14 DAY TRIAL // When you have a problem with your security system it is hard to keep it a secret. How come? Well, black-hatters are always probing the Web to see what flaws they can exploit and if your network has a security issue, it will be found!
I've read this great article by security expert Mark Gibbs, on NetworkWorld, about holes in security systems and said that there are three possible knowledge states about cyber-defense issues. This kind of reminds me of the JoHari's windows concept in philosophy. Regardless, the 3 states are: everyone knows about the problems (both the IT managers and the malicious users), only one group knows about it, or nobody knows what it is. Well, the best situation is when only the admins know of it and they try to fix it fast. SO that's why if you are working in this business, if you disclose a vulnerability it's better to report it to the rest of the team, even if it's your fault. The best thing to do is patch holes as fast as possible!
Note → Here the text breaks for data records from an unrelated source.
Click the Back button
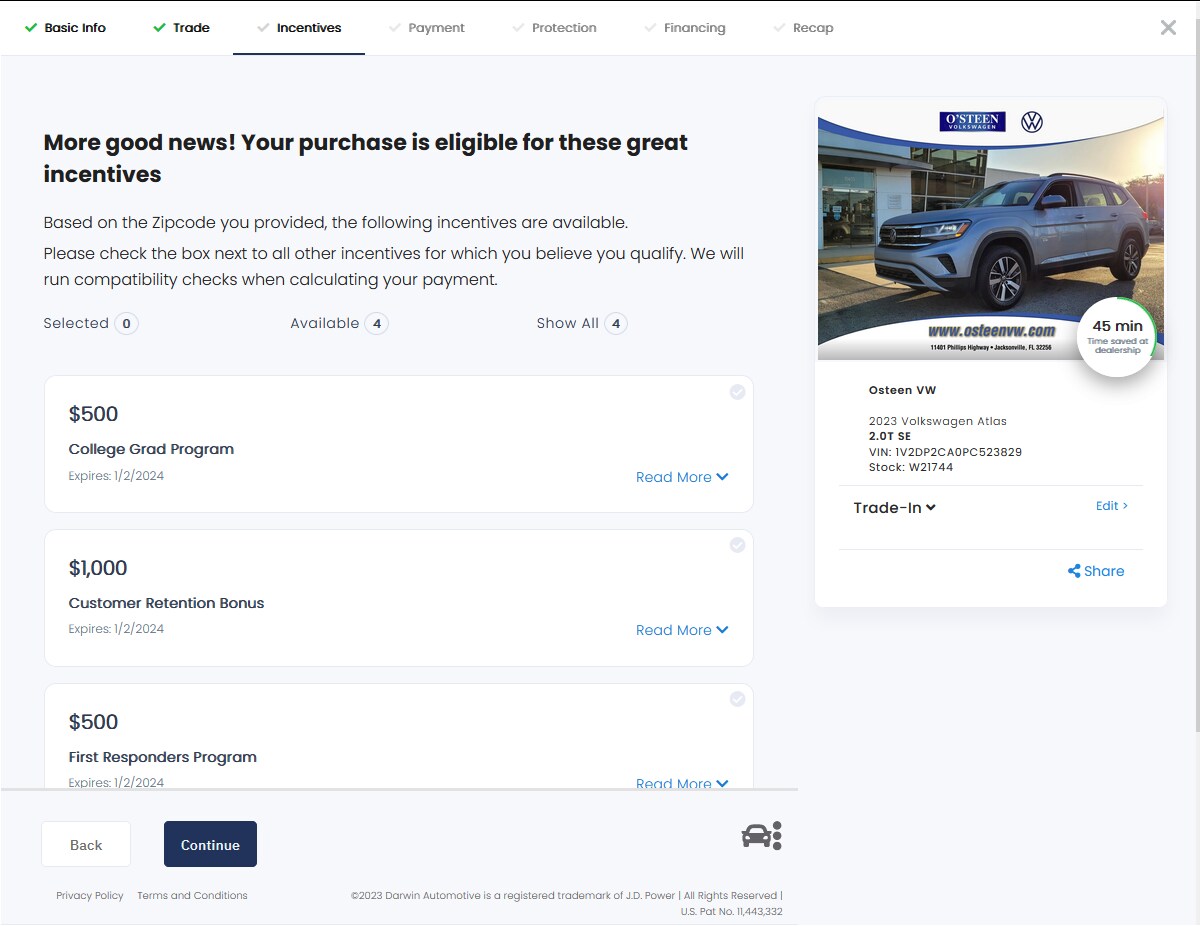Viewport: 1200px width, 926px height. pos(86,845)
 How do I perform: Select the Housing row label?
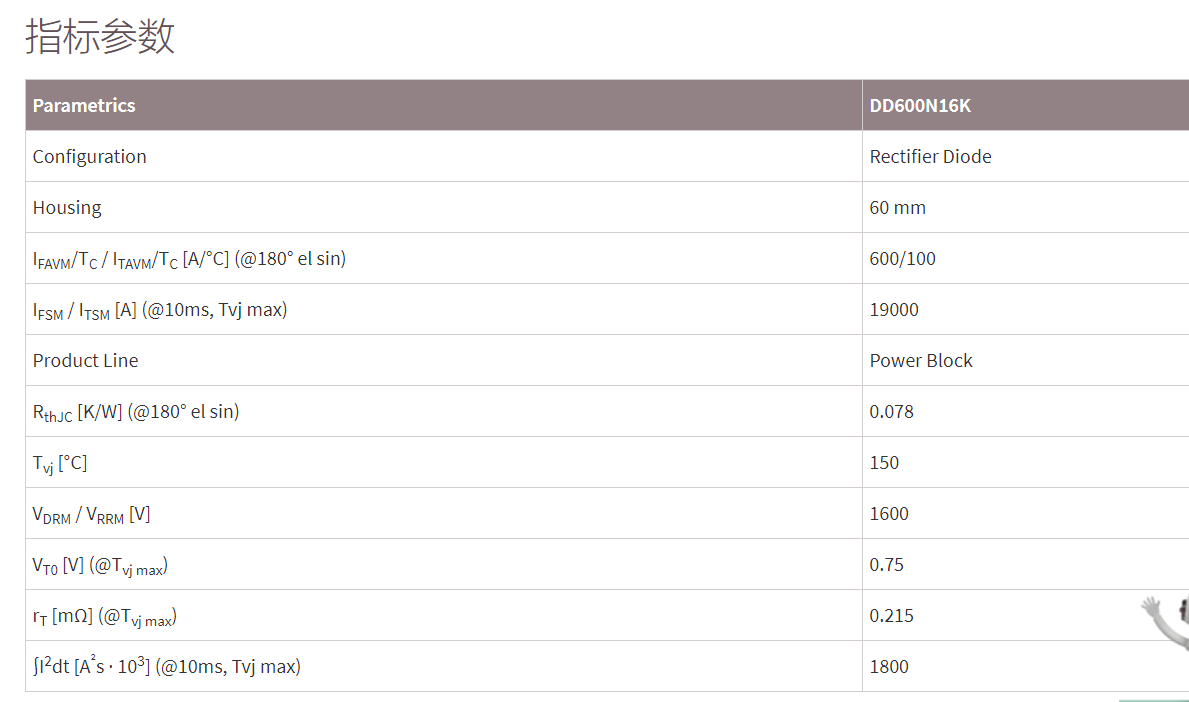[67, 207]
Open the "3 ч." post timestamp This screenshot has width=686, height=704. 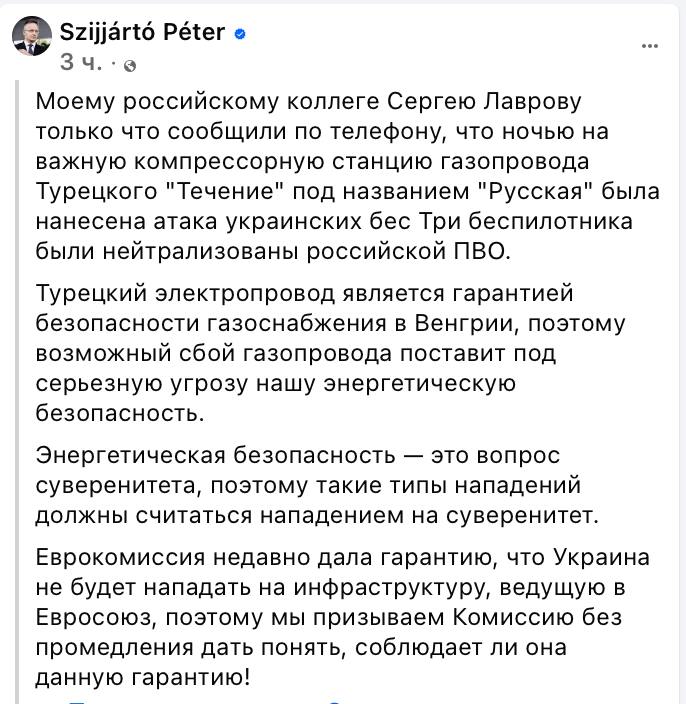click(x=78, y=62)
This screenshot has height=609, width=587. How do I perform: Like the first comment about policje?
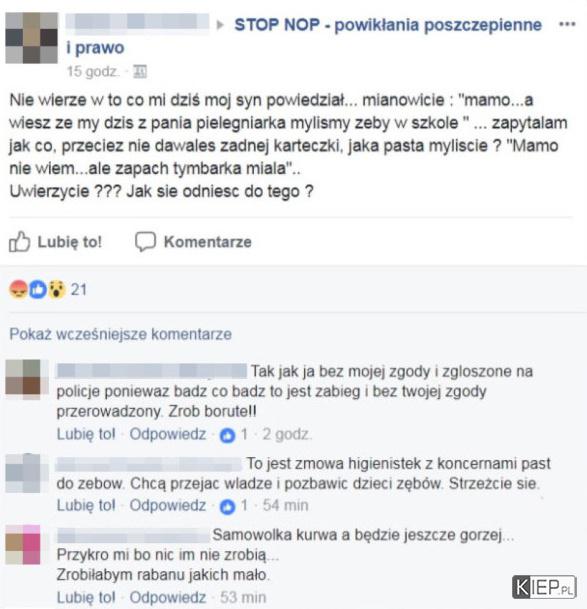pos(86,434)
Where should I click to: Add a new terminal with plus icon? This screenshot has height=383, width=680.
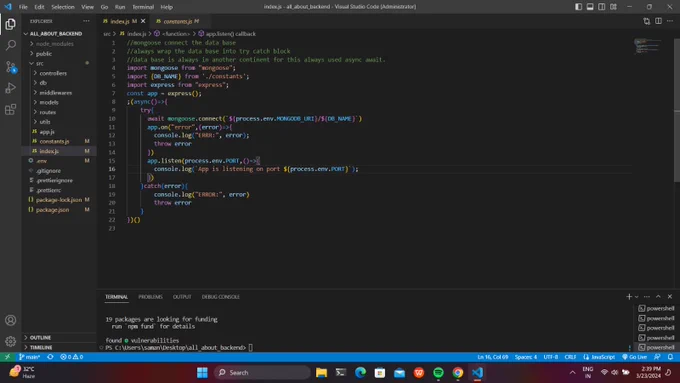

Why fast? Because otherwise black-hatters are going to exploit it! It's also good to know what flaws your system has in order to properly act around them, so disclosing a vulnerability is a great thing, not because you have a buggy system, but because you have a buggy system and you know it. Knowing how your system works is definitely one of the most important things when talking about security.
Suppose everyone knows about the flaws, you can fight hackers off until you patch things up, but say only malicious users know of it - then you've got a problem. This also means you haven't properly inspected your system.
Know your system! Patch up any holes that you find! Keep up security!